Global Legal Pluralism
Author: Paul Schiff Berman
Publisher: Cambridge University Press
Total Pages: 357
Release: 2012-02-27
Genre: Law
ISBN: 1107376912

We live in a world of legal pluralism, where a single act or actor is potentially regulated by multiple legal or quasi-legal regimes imposed by state, substate, transnational, supranational and nonstate communities. Navigating these spheres of complex overlapping legal authority is confusing and we cannot expect territorial borders to solve all these problems. At the same time, those hoping to create one universal set of legal rules are also likely to be disappointed by the sheer variety of human communities and interests. Instead, we need an alternative jurisprudence, one that seeks to create or preserve spaces for productive interaction among multiple, overlapping legal systems by developing procedural mechanisms, institutions and practices that aim to manage, without eliminating, the legal pluralism we see around us. Global Legal Pluralism provides a broad synthesis across a variety of legal doctrines and academic disciplines and offers a novel conceptualization of law and globalization.
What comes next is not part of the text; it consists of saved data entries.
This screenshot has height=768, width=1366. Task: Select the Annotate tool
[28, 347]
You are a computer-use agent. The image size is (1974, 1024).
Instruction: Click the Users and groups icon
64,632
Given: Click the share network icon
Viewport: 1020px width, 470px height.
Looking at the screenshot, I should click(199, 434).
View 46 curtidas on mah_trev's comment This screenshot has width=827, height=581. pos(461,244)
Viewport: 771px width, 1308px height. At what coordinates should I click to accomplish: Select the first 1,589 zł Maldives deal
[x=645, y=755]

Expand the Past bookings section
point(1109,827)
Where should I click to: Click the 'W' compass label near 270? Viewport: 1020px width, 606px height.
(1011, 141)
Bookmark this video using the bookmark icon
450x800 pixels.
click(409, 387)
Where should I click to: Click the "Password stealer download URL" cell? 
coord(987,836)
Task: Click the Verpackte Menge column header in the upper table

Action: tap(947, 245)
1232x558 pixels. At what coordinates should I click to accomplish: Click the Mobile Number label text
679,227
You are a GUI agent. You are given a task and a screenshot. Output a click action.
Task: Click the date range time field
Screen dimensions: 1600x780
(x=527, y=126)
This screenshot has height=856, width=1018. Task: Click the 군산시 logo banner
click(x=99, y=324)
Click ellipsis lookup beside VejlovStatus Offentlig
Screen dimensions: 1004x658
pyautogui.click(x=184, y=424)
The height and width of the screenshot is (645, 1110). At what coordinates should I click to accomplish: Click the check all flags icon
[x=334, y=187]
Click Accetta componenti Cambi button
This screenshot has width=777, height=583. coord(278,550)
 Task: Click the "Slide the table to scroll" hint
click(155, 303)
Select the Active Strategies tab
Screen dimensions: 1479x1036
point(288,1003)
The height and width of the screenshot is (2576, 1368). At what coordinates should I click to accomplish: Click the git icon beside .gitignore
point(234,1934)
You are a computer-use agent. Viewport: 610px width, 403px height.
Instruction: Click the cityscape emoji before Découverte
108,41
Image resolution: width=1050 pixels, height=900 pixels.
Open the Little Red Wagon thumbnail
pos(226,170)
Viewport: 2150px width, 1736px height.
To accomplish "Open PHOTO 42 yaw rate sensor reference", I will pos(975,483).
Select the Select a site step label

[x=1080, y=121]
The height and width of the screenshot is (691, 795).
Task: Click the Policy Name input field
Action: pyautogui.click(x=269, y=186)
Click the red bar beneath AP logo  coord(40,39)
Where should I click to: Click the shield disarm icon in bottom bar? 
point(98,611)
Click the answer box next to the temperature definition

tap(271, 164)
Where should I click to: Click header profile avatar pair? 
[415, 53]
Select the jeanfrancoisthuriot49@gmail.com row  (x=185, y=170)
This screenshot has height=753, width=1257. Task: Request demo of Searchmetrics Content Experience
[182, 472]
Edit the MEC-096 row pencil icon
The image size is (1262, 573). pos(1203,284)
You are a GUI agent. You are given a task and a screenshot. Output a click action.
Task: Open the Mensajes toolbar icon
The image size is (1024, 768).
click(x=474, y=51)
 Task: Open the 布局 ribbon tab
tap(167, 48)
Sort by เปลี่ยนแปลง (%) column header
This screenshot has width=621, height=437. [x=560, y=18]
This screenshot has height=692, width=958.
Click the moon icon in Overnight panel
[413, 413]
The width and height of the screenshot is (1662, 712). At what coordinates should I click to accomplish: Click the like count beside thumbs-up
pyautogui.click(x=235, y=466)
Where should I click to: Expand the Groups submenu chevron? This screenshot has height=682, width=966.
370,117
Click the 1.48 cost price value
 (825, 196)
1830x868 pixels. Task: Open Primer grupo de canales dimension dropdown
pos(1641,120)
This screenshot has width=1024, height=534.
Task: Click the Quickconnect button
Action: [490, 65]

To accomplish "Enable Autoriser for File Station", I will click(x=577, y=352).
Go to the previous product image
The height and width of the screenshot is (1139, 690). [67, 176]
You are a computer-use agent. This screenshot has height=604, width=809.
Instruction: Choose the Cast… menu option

Property Rights and Economic Development

Property Rights and Economic Development
Author: Toon van Meijl
Publisher: Routledge
Total Pages: 304
Release: 2012-11-12
Genre: Business & Economics
ISBN: 1136177841

First Published in 1999. This book provides a critical analysis of the widespread assumption that the formalisation and standardisation of property rights through state legislation has a positive impact on economic development. It is based on anthropological case studies of land and natural resource rights in Southeast Asia and Oceania. These suggest that the economic impact of the formalisation of property rights is not necessarily positive, certainly not for all categories of peoples. They also suggest that state reform of property rights do not necessarily eliminate the conditions of legal pluralism, but rather add new legal structures to an already complex constellation of property rights and duties. The point of departure for the empirical analyses of the central hypothesis examined in this book is that the practical significance of complex forms of property rights and related socio-economic practices cannot be usefully examined within formalistic, one-dimensional and normatively oriented legalistic or economic approaches. Instead, an anthropoligical approach to law is advocated in order to analyse the complicated, multi-dimensional relationships between property rights and economic development, and their embeddedness in social practice. Based on this approach, the contributions to this book show how different people and institutions attribute different meanings to the various components of property relationships, and how they use them as resources in their everyday lives and social struggles.

Law and Anthropology

Law and Anthropology
Author: Michael D. A. Freeman
Publisher: Academic
Total Pages: 583
Release: 2009-11-19
Genre: Law
ISBN: 019958091X

Law and Anthropology, the latest volume in the Current Legal Issues series, offers an insight into the state of law and anthropology scholarship today. Focussing on the inter-connections between the two disciplines it also includes case studies from around the world.